A Polícia da República de Moçambique (PRM) desmentiu, esta semana, informações postas a circular nas redes sociais e em alguns círculos comunitários segundo as quais os assaltantes mortos num recente confronto armado no distrito de Molevala seriam agentes da corporação. Em comunicado e em declarações a órgãos de comunicação social, a PRM foi categórica: nenhum dos indivíduos abatidos integra os seus quadros.
De acordo com fontes policiais locais, trata-se de uma quadrilha composta por quatro cidadãos, suspeitos de protagonizar uma série de assaltos contra agentes económicos naquela circunscrição. O grupo foi surpreendido pela população, com o apoio das autoridades, o que resultou numa troca de tiros de elevada intensidade. Do confronto resultaram duas mortes entre os assaltantes, enquanto os outros dois elementos colocaram-se em fuga e continuam a ser activamente procurados.
A PRM confirmou, contudo, a detenção de um agente da corporação, indiciado de conivência com o grupo criminoso. Segundo a polícia, uma das motorizadas utilizadas pelos assaltantes pertence ao referido agente, facto que levantou fortes suspeitas e levou à sua imediata detenção para averiguações. “O membro em causa encontra-se sob custódia e será responsabilizado caso se confirme o seu envolvimento”, assegurou uma fonte da PRM em Molevala.

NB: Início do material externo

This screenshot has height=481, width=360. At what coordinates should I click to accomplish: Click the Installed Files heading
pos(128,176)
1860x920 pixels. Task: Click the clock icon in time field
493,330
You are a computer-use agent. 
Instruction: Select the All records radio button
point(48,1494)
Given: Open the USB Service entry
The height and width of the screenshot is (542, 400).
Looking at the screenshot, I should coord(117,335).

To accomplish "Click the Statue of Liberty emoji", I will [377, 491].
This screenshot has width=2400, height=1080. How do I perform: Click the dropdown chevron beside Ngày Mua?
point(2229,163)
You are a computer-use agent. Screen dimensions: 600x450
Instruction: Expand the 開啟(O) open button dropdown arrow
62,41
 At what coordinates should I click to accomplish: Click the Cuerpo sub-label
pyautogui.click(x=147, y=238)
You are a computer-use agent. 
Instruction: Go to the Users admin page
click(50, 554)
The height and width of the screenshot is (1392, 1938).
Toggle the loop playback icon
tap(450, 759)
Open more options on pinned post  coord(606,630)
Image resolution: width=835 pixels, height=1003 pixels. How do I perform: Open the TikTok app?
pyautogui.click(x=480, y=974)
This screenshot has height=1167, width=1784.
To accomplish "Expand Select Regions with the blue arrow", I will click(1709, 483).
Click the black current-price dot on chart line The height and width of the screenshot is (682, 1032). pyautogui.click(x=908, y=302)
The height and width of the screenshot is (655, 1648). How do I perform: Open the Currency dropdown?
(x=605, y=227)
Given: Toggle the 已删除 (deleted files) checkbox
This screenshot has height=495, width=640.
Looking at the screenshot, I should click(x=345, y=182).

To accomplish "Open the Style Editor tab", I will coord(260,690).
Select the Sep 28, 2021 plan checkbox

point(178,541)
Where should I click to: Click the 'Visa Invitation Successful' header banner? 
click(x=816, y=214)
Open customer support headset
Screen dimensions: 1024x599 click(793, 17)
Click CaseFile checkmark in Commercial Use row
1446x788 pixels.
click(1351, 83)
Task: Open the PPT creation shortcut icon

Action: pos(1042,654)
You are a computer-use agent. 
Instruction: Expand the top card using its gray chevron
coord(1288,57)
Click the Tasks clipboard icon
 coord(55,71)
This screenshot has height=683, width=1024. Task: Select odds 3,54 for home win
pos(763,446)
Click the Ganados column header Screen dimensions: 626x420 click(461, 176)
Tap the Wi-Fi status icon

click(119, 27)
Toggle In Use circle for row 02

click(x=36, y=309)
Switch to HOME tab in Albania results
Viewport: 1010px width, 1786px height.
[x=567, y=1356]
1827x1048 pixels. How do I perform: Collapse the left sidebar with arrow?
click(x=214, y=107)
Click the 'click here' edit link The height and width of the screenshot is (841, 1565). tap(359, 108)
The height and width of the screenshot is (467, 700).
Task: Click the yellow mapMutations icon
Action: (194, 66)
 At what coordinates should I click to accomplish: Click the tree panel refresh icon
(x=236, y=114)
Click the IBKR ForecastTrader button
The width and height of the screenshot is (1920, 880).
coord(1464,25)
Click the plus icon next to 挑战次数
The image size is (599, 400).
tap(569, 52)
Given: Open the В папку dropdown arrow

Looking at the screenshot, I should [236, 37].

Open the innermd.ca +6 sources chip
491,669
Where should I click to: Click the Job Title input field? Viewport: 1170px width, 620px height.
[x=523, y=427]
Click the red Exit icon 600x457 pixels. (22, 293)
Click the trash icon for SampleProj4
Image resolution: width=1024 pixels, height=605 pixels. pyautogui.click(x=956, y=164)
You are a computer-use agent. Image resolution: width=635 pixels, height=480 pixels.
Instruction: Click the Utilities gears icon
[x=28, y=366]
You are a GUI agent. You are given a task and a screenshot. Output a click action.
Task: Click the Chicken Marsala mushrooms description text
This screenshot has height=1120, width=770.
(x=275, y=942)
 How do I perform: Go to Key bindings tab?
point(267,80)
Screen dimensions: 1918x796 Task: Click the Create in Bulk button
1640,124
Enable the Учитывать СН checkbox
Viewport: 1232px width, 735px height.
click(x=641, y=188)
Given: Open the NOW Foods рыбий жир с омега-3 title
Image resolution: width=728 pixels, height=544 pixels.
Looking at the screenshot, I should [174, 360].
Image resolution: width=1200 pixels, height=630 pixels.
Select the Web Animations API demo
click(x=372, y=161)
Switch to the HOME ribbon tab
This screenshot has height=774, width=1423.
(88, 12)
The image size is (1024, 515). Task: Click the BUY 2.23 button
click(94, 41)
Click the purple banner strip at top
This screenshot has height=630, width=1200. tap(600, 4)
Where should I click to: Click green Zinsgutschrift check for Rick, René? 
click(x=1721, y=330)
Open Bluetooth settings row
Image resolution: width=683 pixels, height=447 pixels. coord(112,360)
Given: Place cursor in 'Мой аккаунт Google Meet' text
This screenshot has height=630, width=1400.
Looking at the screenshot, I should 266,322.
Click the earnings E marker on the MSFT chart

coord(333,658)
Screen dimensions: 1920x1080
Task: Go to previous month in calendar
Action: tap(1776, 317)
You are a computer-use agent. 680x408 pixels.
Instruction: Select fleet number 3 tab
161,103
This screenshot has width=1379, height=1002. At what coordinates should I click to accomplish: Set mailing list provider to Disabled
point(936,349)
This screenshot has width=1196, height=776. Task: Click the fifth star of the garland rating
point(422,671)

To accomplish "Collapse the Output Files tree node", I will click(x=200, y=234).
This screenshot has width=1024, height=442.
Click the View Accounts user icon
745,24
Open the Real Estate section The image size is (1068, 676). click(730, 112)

Informações apuradas pela Miramar indicam que, durante o confronto, a quadrilha alvejou seis membros da comunidade. Dois cidadãos perderam a vida no local, enquanto outros quatro sofreram ferimentos e encontram-se a receber cuidados médicos no Hospital Distrital de Molevala. As autoridades de saúde confirmam que os feridos estão estáveis, embora permaneçam sob observação.
A corporação sublinha que as investigações prosseguem no terreno, com o objectivo de capturar os dois suspeitos foragidos e esclarecer, em toda a sua extensão, o grau de envolvimento do agente detido com a rede criminosa. A PRM reafirma ainda o seu compromisso com a legalidade, a disciplina interna e a protecção das comunidades, apelando à população para que evite a disseminação de informações não confirmadas e continue a colaborar com as autoridades.
Em Molevala, o ambiente é de consternação e expectativa. A população exige respostas claras e medidas firmes para travar a criminalidade, enquanto a polícia garante que o caso será tratado “com rigor e sem contemplações”. Aqui não há floreados: quem estiver metido no crime, seja civil ou fardado, vai ter de responder. É assim que se limpa a casa e se recupera a confiança pública.